Carol Walker is a gifted photographer with several decades of experience. Her passion for
capturing wildlife on film began when she was a child, and after formal training, she’s traveled
throughout the world with her camera, immersing herself in nature and portraiture work,
including commercial work for the equine industry. Today she has dedicated herself to
photographing wild horses along with educating concerned citizens about their plight on public
lands in the West. She’s pursued herds in Montana, Wyoming, and Colorado, learning about
these precious animals by observation.
In this book, Walker introduces particular horses and herds with text and photographs, and
follows some individual horses through the roundup and subsequent relocation.
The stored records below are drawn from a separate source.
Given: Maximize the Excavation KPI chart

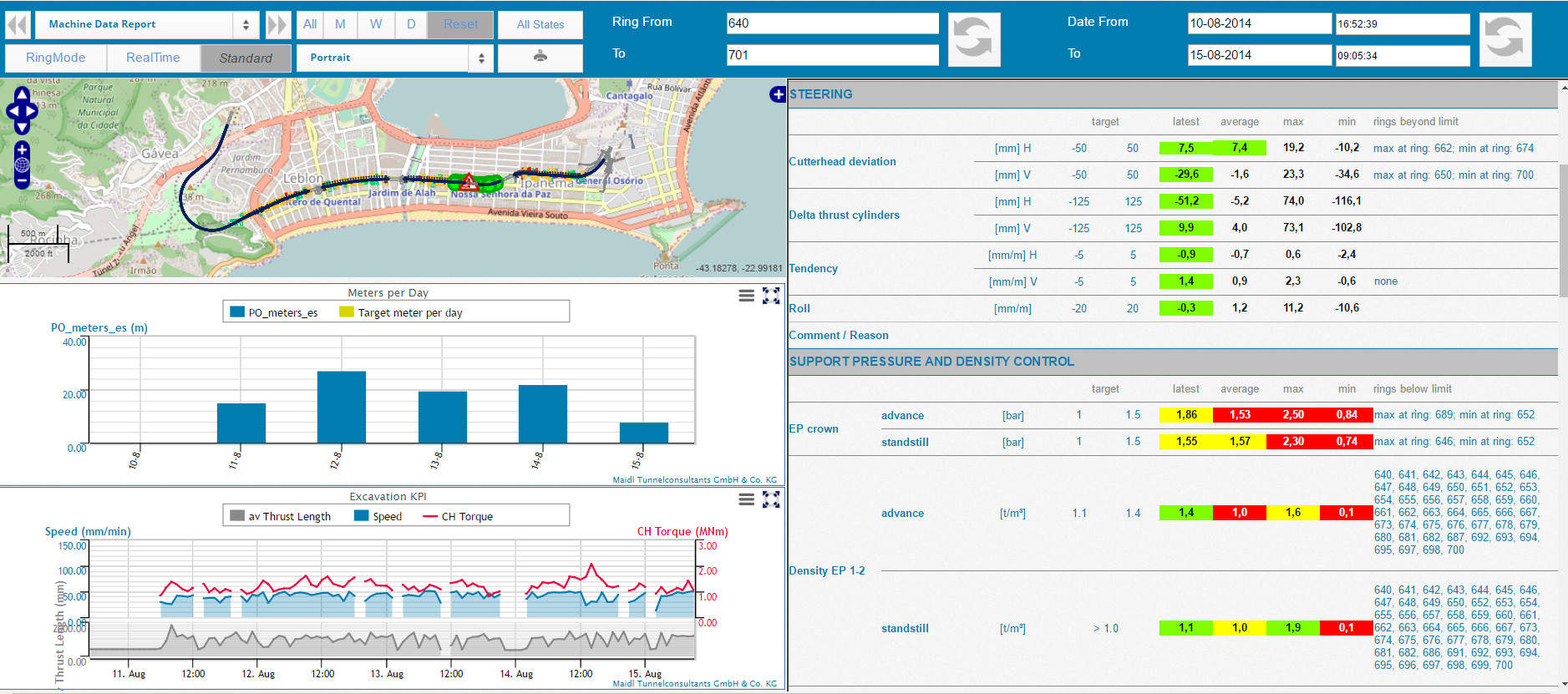Looking at the screenshot, I should point(771,499).
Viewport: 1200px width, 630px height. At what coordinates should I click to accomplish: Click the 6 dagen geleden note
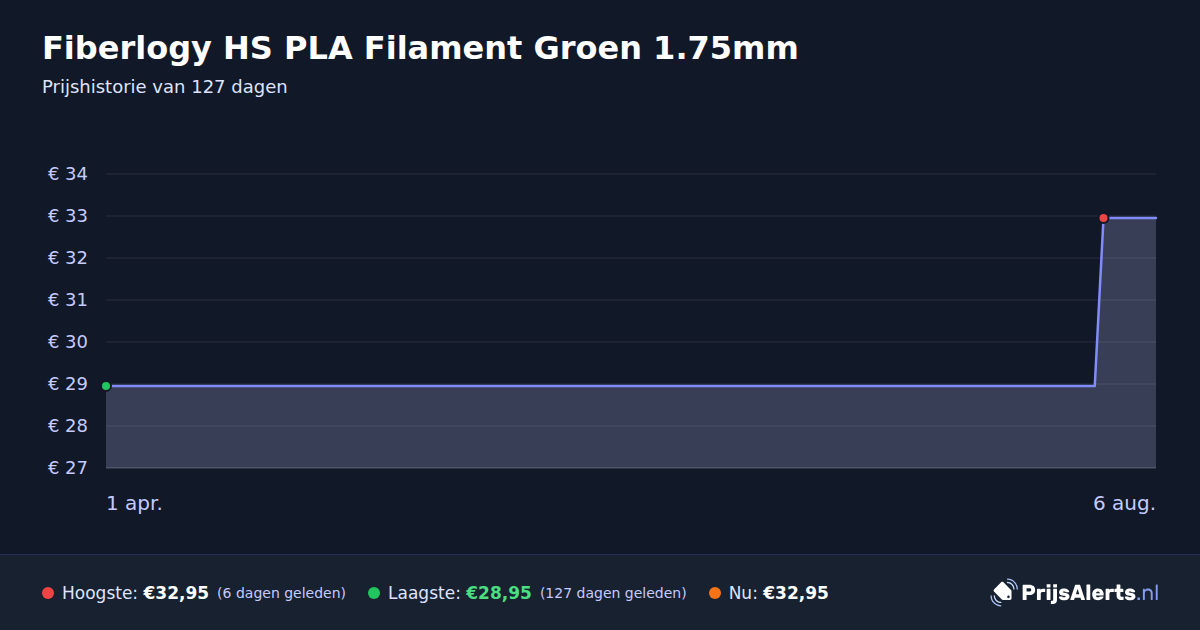pyautogui.click(x=281, y=593)
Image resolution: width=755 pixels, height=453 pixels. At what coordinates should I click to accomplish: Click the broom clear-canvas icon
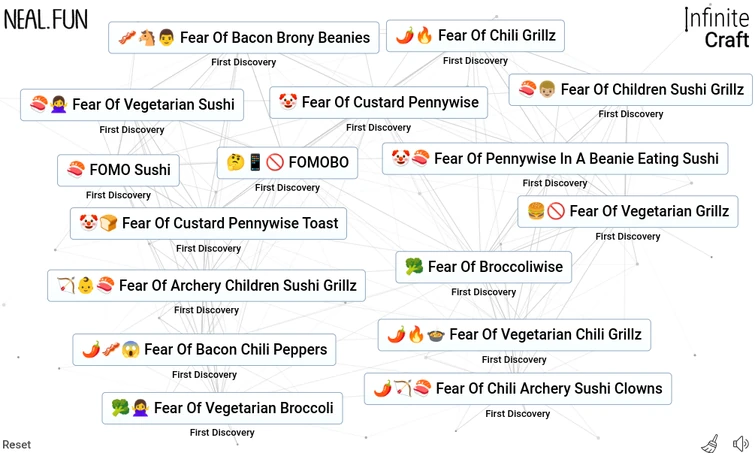(709, 444)
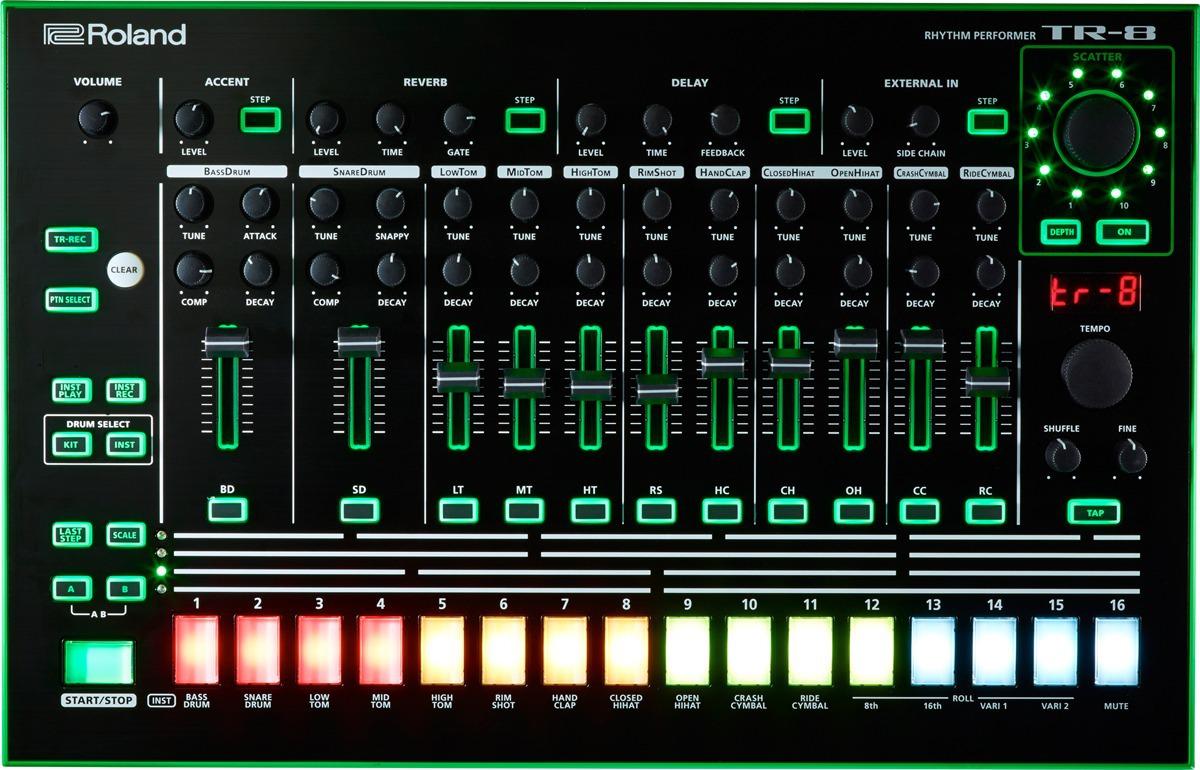Toggle the Reverb STEP button
This screenshot has height=770, width=1200.
tap(524, 118)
She has also
done her policy homework, explaining the BLM current and proposed policies, and including the
perspectives of other government and university studies.
A part of our natural heritage, these living, breathing, roaming landmarks deserve better
treatment than the “politics” of current land management allow. Wild Hoofbeats is a profound
and beautiful tribute to the wild heartbeats that infuse the American West with vitality.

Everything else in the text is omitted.